* **WHAT TO PRODUCE**: Scan the listing below for the word "emoji" and copy every line that has it.

* **LISTED RECORDS**:
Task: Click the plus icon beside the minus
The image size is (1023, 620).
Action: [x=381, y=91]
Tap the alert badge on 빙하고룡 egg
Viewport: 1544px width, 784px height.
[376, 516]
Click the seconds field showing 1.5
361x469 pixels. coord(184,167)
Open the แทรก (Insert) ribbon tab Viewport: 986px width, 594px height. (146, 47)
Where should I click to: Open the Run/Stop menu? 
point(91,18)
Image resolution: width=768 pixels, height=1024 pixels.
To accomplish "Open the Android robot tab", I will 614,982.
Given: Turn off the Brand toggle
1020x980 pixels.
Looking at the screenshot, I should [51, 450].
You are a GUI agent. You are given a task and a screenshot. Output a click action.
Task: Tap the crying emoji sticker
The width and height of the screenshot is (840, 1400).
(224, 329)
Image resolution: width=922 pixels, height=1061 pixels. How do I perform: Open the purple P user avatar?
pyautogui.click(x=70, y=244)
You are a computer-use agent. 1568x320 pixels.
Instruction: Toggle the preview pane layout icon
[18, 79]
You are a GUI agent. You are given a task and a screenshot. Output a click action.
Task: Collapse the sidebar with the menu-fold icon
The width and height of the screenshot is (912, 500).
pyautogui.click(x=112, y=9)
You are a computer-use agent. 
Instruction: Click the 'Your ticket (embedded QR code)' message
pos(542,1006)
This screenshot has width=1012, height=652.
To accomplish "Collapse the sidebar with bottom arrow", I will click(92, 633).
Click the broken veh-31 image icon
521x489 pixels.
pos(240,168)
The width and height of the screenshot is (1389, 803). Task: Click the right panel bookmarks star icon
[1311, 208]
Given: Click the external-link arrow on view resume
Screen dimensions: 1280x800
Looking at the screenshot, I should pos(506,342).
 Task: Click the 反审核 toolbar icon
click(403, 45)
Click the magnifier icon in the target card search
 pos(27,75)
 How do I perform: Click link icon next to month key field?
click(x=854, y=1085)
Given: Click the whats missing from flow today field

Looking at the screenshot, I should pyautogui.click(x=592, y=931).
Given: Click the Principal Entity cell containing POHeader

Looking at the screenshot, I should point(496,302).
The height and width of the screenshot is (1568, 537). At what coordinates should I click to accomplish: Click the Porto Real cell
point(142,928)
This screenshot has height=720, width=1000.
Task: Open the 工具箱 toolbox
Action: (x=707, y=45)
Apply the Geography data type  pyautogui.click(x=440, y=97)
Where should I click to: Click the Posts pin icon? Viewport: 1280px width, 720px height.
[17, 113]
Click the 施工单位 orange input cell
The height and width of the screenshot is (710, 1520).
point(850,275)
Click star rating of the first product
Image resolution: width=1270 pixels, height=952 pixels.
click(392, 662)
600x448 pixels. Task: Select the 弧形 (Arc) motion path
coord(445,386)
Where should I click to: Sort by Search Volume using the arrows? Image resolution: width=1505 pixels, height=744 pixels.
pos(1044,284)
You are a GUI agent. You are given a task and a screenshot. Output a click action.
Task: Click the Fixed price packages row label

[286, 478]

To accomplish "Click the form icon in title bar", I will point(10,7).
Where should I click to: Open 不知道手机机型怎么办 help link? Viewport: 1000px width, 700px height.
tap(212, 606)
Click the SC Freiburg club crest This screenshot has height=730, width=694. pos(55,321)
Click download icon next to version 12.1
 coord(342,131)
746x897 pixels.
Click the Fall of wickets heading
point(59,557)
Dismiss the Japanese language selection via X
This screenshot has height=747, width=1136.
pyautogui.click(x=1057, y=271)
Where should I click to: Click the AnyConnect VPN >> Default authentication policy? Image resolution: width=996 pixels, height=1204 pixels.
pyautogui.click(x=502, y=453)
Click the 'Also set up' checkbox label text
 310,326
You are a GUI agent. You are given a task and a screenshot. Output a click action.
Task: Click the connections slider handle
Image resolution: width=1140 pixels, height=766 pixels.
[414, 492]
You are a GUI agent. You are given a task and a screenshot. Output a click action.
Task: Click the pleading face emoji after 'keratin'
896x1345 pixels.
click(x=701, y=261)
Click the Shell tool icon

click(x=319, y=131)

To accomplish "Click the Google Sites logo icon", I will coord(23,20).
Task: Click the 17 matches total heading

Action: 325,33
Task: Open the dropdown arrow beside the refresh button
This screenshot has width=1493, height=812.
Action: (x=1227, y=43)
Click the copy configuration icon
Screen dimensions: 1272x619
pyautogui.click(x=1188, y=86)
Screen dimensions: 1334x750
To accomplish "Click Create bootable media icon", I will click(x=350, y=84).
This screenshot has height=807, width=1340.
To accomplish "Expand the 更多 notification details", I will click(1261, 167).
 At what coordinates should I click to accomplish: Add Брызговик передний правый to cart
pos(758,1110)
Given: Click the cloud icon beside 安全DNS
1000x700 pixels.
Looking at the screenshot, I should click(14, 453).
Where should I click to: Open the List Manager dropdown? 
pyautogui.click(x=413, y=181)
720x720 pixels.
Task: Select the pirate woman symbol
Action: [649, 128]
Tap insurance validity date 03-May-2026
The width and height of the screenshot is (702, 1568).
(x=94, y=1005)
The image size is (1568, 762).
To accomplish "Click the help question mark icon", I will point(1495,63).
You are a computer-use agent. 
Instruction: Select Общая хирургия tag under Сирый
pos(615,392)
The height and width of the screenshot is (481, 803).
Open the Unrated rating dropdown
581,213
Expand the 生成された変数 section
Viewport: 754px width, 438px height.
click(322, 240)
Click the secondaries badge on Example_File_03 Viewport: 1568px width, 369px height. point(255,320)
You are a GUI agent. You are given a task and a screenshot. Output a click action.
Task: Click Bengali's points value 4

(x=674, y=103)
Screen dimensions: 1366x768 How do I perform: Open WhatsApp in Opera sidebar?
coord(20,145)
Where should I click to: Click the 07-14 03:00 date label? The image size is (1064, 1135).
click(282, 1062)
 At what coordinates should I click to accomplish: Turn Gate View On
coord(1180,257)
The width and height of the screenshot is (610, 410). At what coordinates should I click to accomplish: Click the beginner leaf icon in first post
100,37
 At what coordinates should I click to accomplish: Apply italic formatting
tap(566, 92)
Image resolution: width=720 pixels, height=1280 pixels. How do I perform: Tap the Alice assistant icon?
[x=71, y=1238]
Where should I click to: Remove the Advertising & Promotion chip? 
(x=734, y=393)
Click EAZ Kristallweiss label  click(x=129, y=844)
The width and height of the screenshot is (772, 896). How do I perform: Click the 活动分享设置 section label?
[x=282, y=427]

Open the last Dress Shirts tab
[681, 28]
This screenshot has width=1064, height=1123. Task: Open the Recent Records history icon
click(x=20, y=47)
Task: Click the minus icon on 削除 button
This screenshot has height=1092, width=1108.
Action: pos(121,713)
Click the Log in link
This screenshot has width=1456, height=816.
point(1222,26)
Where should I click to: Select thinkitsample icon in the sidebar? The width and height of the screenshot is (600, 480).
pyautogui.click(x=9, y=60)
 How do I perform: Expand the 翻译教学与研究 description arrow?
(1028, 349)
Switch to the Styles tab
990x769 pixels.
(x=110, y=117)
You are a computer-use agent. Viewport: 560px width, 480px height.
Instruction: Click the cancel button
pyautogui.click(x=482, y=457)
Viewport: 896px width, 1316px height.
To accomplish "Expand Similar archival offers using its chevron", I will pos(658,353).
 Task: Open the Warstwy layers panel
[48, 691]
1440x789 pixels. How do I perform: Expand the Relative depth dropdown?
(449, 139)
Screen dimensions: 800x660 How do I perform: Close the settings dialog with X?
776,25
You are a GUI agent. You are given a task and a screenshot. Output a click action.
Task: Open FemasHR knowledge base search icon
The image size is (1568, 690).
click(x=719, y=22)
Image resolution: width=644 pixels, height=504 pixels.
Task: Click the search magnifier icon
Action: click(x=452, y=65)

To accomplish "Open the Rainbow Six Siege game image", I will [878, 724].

* **TASK RESULT**:
Task: Tap the crying emoji sticker
Task: Click the pleading face emoji after 'keratin'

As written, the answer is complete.